→ **WHAT TO PRODUCE**: Copy out each of the rows below word for word, and leave out every picture.

==============================

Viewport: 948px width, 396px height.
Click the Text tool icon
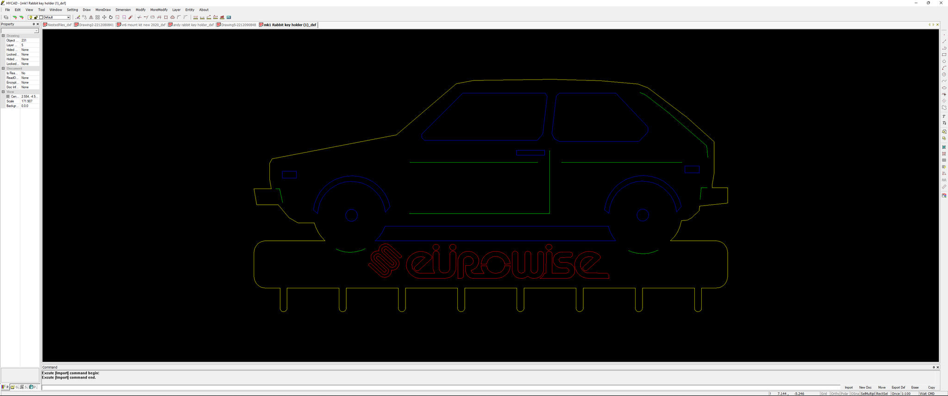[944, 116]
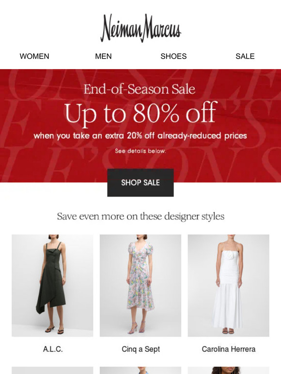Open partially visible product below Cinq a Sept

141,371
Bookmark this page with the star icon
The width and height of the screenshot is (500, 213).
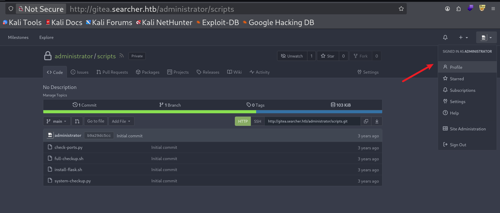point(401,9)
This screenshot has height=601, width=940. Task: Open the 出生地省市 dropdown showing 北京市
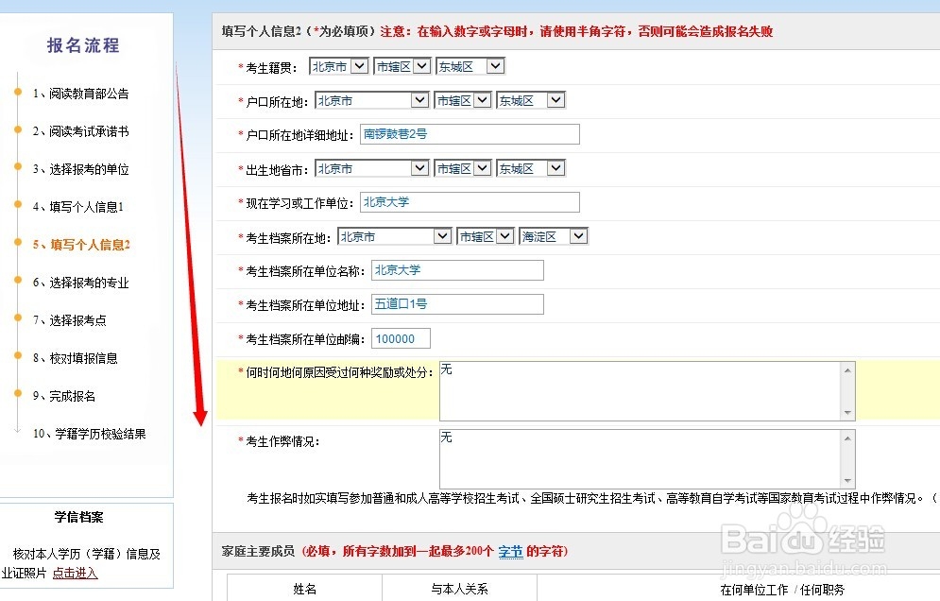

==============================

→ **RESPONSE TO THIS TASK**:
Viewport: 948px width, 396px height.
Click the Text tool icon
[944, 116]
Open partially visible product below Cinq a Sept

141,371
Bookmark this page with the star icon
The width and height of the screenshot is (500, 213).
point(401,9)
This screenshot has height=601, width=940. Task: Open the 出生地省市 dropdown showing 北京市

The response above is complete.